Welcome to my monthly diary as I continues to follow the life at our garden at Ednovean Farm through October and into the autumn. No sooner had the last diary been posted than the first gale of autumn swept through the garden scattering the strappy spent fronds from the Cordyline australis across the lawn and tearing at the tall pampas seeds.
Our first job on Monday at the beginning of the month was a good two hours of collecting the leaves before we could even contemplate moving on with the borders. An essential job as the fibrous fronds like to lurk hidden in the long grass waiting to trap and jam strimmers and clog lawn mowers – they do burn with a very satisfying crackle though and are great for bonfire lighting!
With the onset of autumn I’ve started the long trudge from the muck heap across the lane, barrowing back the rich dark manure to the garden. I find it oddly satisfying to spread the weed suppressing mulch across the beds in a warm winter blanket. The crumbly muck that forms from Danni’s well rotted Miscanthus bedding (You can see a grass theme developing here) has proved the best mulch over the years before finally sinking into the earth as the years go by to form rich dark soil. Strangely enough we don’t have so much topsoil here in place – the courtyard gardens were formed from the old farmyards where farming has taken place probably since Saxon times. They have been dug deep into the subsoil of the hillside to tuck the farm below the horizon in centuries when threats mostly came from the sea and the Italian garden of course was planted in the horses old sand school, with the only real soil in the raised beds that flank it. My first stop was the big date palms in the Italian garden that sit in a mixture of sand and rab, to spread a nurturing mulch around their base. No sooner had I returned with a second barrow full than I found a waiting Robin on one of the urns that flank the Italian garden entrance, ready for the rich harvest of worms that accompany the garden treat.
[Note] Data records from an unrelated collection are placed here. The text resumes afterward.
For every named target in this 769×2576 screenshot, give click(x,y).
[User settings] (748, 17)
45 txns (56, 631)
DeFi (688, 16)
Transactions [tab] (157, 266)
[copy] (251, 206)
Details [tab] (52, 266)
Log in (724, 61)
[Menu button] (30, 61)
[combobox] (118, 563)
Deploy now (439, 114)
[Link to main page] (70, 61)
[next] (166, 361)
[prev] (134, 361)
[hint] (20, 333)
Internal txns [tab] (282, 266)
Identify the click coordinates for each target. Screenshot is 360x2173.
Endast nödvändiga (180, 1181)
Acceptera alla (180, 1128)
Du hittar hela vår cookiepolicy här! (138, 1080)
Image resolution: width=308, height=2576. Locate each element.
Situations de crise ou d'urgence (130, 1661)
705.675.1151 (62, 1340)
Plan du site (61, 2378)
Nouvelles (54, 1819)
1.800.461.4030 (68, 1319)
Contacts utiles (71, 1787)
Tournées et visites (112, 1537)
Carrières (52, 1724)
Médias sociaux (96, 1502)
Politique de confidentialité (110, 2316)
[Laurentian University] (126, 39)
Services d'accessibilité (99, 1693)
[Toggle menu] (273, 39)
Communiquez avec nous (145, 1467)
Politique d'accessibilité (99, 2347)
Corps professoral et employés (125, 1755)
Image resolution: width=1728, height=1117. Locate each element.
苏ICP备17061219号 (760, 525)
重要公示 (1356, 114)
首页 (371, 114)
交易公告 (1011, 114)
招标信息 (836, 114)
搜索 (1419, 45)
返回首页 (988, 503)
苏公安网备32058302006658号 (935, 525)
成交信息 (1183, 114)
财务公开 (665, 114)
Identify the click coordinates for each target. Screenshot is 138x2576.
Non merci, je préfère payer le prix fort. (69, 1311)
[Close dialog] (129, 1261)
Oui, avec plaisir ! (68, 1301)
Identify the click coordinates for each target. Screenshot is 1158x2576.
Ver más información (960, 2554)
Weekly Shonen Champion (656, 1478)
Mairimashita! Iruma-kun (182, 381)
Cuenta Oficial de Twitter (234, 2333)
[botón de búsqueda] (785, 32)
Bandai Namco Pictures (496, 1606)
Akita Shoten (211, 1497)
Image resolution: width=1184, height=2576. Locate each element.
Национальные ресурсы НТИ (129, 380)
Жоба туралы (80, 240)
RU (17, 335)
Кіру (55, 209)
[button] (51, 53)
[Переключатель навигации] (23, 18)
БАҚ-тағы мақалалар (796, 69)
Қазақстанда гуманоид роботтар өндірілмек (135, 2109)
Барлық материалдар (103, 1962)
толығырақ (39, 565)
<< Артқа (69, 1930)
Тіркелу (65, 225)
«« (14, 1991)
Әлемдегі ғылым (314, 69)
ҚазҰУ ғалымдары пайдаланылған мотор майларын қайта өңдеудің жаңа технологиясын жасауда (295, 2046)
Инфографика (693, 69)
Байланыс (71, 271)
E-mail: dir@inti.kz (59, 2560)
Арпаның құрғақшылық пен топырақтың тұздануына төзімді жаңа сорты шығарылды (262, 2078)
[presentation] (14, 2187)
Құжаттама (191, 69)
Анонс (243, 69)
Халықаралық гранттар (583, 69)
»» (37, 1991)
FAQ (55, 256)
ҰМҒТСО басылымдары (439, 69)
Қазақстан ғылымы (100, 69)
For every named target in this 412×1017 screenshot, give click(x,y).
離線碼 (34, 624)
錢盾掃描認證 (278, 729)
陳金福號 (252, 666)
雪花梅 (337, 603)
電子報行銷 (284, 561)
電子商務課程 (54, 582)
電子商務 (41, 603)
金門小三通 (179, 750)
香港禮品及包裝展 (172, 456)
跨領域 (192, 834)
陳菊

Somehow the little Robin waiting for his worms was a real signpost of the continuity of the garden through the seasons – the seasons that shape its life and a promise that the winter days will have their own beauty in the days to come.
Over this month I’ve slipped a few spring bulbs in here and there in the hope that they will either cheer up the first days of spring or make a winter mouse very happy – we’ll have to wait and see. At the moment we have mild moisture laden air gently caressing the garden as its fades away and what will November bring – ah again we’ll have to wait and see.